But Shivers did not flinch, and, as he neared the reserved seats on the grandstand, his voice again rang out, this time in a variation of the ancient harvest song:

"Yankee doodle, keep it up, Yankee doodle, dandy; Mind the music and the step, And with your feet be handy."

Never had the show people seen Shivers so uproariously funny.

Under the spell of his merriment, the audience quickly forgot the tragic scene that they had just witnessed.

Teddy, however, noticed little dark trenches that had ploughed their courses down through the makeup of the clown's cheeks from his eyes. Teddy knew that tears had caused those furrows.

As Shivers looked down the long, gra.s.sy stretch ahead of him, that he still must cover before his act would be finished, the goal seemed far away.
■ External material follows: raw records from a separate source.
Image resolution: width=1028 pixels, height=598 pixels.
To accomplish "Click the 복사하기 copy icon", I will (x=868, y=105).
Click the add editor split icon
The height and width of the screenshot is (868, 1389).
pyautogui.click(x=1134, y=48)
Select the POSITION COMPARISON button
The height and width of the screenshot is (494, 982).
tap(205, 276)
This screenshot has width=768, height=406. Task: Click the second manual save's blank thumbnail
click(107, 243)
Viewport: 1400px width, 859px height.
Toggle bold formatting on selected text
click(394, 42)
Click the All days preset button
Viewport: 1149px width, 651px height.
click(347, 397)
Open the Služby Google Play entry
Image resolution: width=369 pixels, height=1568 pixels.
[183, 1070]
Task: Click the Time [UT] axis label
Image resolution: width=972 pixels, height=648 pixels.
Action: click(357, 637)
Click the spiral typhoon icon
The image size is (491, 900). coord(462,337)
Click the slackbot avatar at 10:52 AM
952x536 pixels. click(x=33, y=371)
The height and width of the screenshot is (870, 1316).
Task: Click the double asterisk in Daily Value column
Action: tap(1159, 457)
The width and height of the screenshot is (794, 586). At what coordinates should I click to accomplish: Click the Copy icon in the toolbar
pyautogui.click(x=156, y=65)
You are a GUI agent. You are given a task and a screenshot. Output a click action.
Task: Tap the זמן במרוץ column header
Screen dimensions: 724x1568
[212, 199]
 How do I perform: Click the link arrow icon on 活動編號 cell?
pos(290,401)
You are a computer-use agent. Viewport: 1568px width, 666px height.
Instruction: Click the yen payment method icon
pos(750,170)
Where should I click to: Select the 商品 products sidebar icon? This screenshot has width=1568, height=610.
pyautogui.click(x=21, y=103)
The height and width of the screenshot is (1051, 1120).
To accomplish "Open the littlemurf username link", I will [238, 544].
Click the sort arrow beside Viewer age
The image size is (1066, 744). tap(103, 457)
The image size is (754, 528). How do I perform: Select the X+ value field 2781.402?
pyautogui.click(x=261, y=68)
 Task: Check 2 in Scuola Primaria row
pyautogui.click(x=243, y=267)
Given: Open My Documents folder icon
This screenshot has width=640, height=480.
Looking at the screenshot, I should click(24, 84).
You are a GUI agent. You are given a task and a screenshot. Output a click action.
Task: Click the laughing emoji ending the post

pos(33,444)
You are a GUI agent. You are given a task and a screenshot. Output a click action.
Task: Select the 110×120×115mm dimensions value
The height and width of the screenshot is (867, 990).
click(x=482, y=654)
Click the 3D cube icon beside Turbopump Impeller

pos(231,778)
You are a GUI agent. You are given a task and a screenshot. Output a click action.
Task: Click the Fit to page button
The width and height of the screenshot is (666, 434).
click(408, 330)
He flashed one longing glance toward the crimson curtains that shut off the view of the paddock and the dressing tents, vaguely wondering what lay beyond for him and for little Zoraya. Then Shivers set his jaws hard, plunging into a mad whirl of handsprings and somersaults, each of which sent him nearer to the end of that seemingly endless way.

"Here, here, what are you trying to do?" gasped Tucker, unable to keep up with the clown's rapid progress by doing the same things.

Teddy solved the problem by running. He could keep up in no other way.

At last Shivers reached the end. With a mighty leap he sprang for the paddock and the dressing tent. And how he did run!

Such sprinting never had been seen in the big show, even between man and horse in the act following the Roman chariot races.

Once a rope caught Shivers' toes. He fell forward, but cleverly landed on his shoulders and the back of his neck, bouncing up like a rubber man and plunging on.

Shivers had darted through the crimson curtain by the time Teddy Tucker had succeeded in picking himself up from having fallen over the same rope.

Stretched out on a piece of canvas in the dressing tent, her head slightly elevated on a saddle pad, they found Zoraya, her pallor showing even through the roughly laid on makeup.

Phil was sitting on a trunk holding his head in his hands, for he had received quite a severe shock.

"If she regains consciousness soon she may live," announced the surgeon. "If not--"

"No, no!" protested the white-faced clown, dropping on his knees by the side of the child, folding Zoraya tenderly in his arms.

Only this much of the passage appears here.